Через полчаса мы сидели рядом на диване-конвертабл, я курил марихуану, а она рассказывала мне, насколько наши души похожи, ее душа и моя. Ее русский, и до этого полный лишних мягких знаков, после «Кот дю Рон» и «Блан дэ Блан» истекал соками. «Моя» Елена и «ее» Витька также, по ее мнению, были похожи — любимые нами чудовища. Из того, что она успела мне рассказать о «такой красивий Витькья», я привычно сложил из элементов образ бездельника, мелкого фарцовщика и даже не макро[11] или жиголо, но приживальщика, оставшегося в столице Союза Советских, но и на расстоянии не дающего пизде и воображению Мадам Дюпрэ покоя. С Витькой мне все было ясно, Витька доил иностранку, «раскалывал» ее на костюмы и свитера, зажигалки и всяческие приятные мелочи. У Витьки, у ленивого бездельника, не было даже достаточно энергии, чтобы найти себе иностранку помоложе. Однако следовало ебать Мадам Дюпрэ, ведь я пообещал себе это — первый акт курса лечения моей расшатанной одиночеством психики, еще когда беседовал с ней по телефону. Она совершенно мне не нравилась. Ни ее сарафан, ни ее возраст, ни бревнообразная фигура, ни скользкие синие тонкие губы, ни седина в ее короткой прическе под мальчика, ни веснушчатые руки ее мне не нравились. Но необходимо было освободиться от оцепенения перед жизнью, от гипноза, в каковой я погрузил себя сам (самогипноз — самый эффективный из гипнозов). «Выебу Мадам Дюпрэ, а потом выебу эту девочку сверху», — сказал я себе. Так ребенку обещают сладкое на десерт, если он съест суп.

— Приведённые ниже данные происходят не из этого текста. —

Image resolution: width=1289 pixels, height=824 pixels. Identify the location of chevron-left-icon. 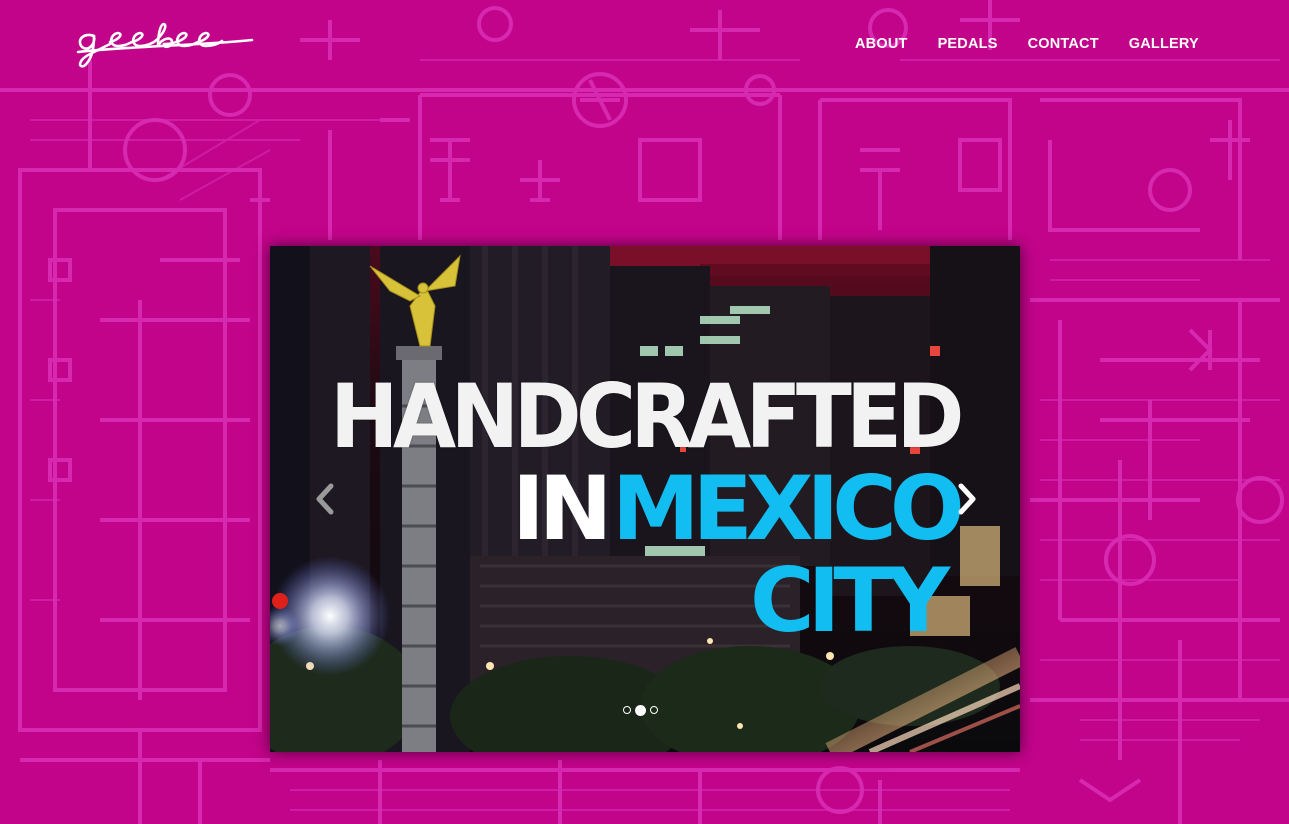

— Ты такой сенсативь… — донеслось до меня. — Витькья…
Нужно было действовать без промедления, ибо она намеревалась украсть у меня победу — выебать меня. С самого начала, с момента, когда она стала выкладывать свои жирные припасы на мой стол, у меня не было сомнения, что она пришла меня выебать… Аккуратно притушив ногтем марихуанный джойнт, я положил его в хозяйкину пепельницу. Неуклюже, сдирая с дивана хозяйкин плед, но без колебаний, я придвинулся к Витькиной женщине. Крупным планом надвинулись ее узкие губы, смятый кусок шеи и цепочка на ней. Губы не были мне нужны. Не совсем понимая, что мне нужно, я нажал на ее плечи, и она послушно, лишь вздохнув, съехала вниз. Ее вздох подтвердил мою догадку, что она любит первая хватать мужчин за член. Мне удалось досадить ей, предвосхитив попытку. От сознания того, что я краду у нее часть удовольствия, процесс сволакивания ее на пол студии доставил мне удовольствие. Сволокши, я приспособил ее, грудь на диване, зад обращен ко мне, и запустил руки под сарафан. Под сарафаном оказался по-мужски твердый зад, покрытый шершавыми трусами из толстого акрилика. «Ни единого мягкого куска!» — отметил я с сожалением, проползя руками талию, вернее полное отсутствие талии, мадам Дюпрэ лишь едва заметно сужалась в этом районе… Я дополз до грудей. Они оказались маленькими и резиновыми на ощупь. «Бедный Витька!» — пожалел я соотечественника и решил вызвать в себе желание тем, что внушить себе, что мадам мне противна… Задрав сарафан далеко ей на руки и голову, я стащил (действуя как можно грубее) акриликовую броню, и — о, счастье! — у нее оказался отвратительный запах…
— Почему ты не открываешь глаз, Моник? — спросил я ее, вернувшись к своему марихуанному джойнту. Оправив сарафан, она, однако, осталась на полу, прикрыв ладонью глаза. И не шевелилась.
— Мне стидно перед Витькья… — прохныкала она.
— Витька далеко, в Москве, — сказал я. — Он не видит. Для себя я подумал, что Витька, если бы вдруг, согласно невероятному какому-нибудь чуду, вошел бы сейчас в студию, то, переступив через нее, протянул бы руку к джойнту. «Дай потянуть, мужик?» — сказал бы Витька. И потянув, допил бы полстакана «Блан дэ Блан», оставшиеся в бутылке. И уж после этого, может быть, заметил бы ее. «Бонжур, Монястый!»